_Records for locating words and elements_
■ ■ ■ ■ ■ ■ ■

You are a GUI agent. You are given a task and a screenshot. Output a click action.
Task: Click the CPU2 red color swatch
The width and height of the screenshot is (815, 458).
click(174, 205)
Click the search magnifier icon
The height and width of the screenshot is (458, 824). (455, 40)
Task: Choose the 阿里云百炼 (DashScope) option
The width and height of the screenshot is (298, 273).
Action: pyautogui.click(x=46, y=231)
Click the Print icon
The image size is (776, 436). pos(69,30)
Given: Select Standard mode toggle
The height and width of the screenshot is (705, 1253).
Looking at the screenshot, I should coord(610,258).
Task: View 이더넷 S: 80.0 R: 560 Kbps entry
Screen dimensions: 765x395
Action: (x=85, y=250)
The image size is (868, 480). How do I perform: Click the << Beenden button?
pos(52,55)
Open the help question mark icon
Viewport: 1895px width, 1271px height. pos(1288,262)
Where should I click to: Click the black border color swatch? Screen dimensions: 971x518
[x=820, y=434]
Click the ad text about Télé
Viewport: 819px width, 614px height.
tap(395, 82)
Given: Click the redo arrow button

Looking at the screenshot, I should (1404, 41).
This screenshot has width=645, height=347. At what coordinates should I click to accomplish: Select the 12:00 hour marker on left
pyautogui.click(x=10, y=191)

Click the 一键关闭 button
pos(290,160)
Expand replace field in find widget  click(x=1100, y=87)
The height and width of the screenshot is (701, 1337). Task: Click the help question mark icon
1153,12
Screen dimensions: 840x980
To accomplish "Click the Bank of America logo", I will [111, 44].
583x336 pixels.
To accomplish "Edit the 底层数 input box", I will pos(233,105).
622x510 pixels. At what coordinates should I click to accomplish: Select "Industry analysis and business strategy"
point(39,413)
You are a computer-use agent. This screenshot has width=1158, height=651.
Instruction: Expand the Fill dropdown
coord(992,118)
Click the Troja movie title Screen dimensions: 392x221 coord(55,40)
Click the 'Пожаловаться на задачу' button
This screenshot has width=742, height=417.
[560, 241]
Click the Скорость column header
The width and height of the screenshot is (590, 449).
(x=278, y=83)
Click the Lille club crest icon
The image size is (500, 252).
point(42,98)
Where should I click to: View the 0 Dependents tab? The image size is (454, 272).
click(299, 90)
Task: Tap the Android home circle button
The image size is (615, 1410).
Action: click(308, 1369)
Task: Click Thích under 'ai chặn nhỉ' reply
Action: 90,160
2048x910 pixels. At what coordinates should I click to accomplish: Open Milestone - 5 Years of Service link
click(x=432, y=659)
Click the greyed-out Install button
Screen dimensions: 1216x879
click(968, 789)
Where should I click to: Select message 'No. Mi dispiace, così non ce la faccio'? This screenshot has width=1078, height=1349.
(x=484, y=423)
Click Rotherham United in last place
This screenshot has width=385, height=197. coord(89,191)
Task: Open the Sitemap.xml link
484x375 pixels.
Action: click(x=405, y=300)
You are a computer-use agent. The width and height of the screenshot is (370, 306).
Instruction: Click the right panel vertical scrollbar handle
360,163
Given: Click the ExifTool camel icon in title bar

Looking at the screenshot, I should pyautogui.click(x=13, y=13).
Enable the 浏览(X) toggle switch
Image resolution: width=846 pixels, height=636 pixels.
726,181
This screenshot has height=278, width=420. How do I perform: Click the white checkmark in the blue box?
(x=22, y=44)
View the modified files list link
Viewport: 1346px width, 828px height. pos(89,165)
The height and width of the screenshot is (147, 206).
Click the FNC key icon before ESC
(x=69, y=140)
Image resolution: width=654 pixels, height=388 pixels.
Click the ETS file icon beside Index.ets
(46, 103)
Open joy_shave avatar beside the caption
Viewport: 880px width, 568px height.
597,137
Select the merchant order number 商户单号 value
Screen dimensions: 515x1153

■ ■ ■ ■ ■ ■ ■

_AIM OF THE TASK_
Reproduce every one of the records above line for line, with no changes.

_SOLVED PROBLEM_
You are a GUI agent. You are given a task and a screenshot. Output a click action.
Task: Click the CPU2 red color swatch
The width and height of the screenshot is (815, 458).
click(174, 205)
Click the search magnifier icon
The height and width of the screenshot is (458, 824). (455, 40)
Task: Choose the 阿里云百炼 (DashScope) option
The width and height of the screenshot is (298, 273).
Action: pyautogui.click(x=46, y=231)
Click the Print icon
The image size is (776, 436). pos(69,30)
Given: Select Standard mode toggle
The height and width of the screenshot is (705, 1253).
Looking at the screenshot, I should coord(610,258).
Task: View 이더넷 S: 80.0 R: 560 Kbps entry
Screen dimensions: 765x395
Action: (x=85, y=250)
The image size is (868, 480). How do I perform: Click the << Beenden button?
pos(52,55)
Open the help question mark icon
Viewport: 1895px width, 1271px height. pos(1288,262)
Where should I click to: Click the black border color swatch? Screen dimensions: 971x518
[x=820, y=434]
Click the ad text about Télé
Viewport: 819px width, 614px height.
tap(395, 82)
Given: Click the redo arrow button

Looking at the screenshot, I should (1404, 41).
This screenshot has width=645, height=347. At what coordinates should I click to accomplish: Select the 12:00 hour marker on left
pyautogui.click(x=10, y=191)

Click the 一键关闭 button
pos(290,160)
Expand replace field in find widget  click(x=1100, y=87)
The height and width of the screenshot is (701, 1337). Task: Click the help question mark icon
1153,12
Screen dimensions: 840x980
To accomplish "Click the Bank of America logo", I will [111, 44].
583x336 pixels.
To accomplish "Edit the 底层数 input box", I will pos(233,105).
622x510 pixels. At what coordinates should I click to accomplish: Select "Industry analysis and business strategy"
point(39,413)
You are a computer-use agent. This screenshot has width=1158, height=651.
Instruction: Expand the Fill dropdown
coord(992,118)
Click the Troja movie title Screen dimensions: 392x221 coord(55,40)
Click the 'Пожаловаться на задачу' button
This screenshot has width=742, height=417.
[560, 241]
Click the Скорость column header
The width and height of the screenshot is (590, 449).
(x=278, y=83)
Click the Lille club crest icon
The image size is (500, 252).
point(42,98)
Where should I click to: View the 0 Dependents tab? The image size is (454, 272).
click(299, 90)
Task: Tap the Android home circle button
The image size is (615, 1410).
Action: click(308, 1369)
Task: Click Thích under 'ai chặn nhỉ' reply
Action: 90,160
2048x910 pixels. At what coordinates should I click to accomplish: Open Milestone - 5 Years of Service link
click(x=432, y=659)
Click the greyed-out Install button
Screen dimensions: 1216x879
click(968, 789)
Where should I click to: Select message 'No. Mi dispiace, così non ce la faccio'? This screenshot has width=1078, height=1349.
(x=484, y=423)
Click Rotherham United in last place
This screenshot has width=385, height=197. coord(89,191)
Task: Open the Sitemap.xml link
484x375 pixels.
Action: click(x=405, y=300)
You are a computer-use agent. The width and height of the screenshot is (370, 306).
Instruction: Click the right panel vertical scrollbar handle
360,163
Given: Click the ExifTool camel icon in title bar

Looking at the screenshot, I should pyautogui.click(x=13, y=13).
Enable the 浏览(X) toggle switch
Image resolution: width=846 pixels, height=636 pixels.
726,181
This screenshot has height=278, width=420. How do I perform: Click the white checkmark in the blue box?
(x=22, y=44)
View the modified files list link
Viewport: 1346px width, 828px height. pos(89,165)
The height and width of the screenshot is (147, 206).
Click the FNC key icon before ESC
(x=69, y=140)
Image resolution: width=654 pixels, height=388 pixels.
Click the ETS file icon beside Index.ets
(46, 103)
Open joy_shave avatar beside the caption
Viewport: 880px width, 568px height.
597,137
Select the merchant order number 商户单号 value
Screen dimensions: 515x1153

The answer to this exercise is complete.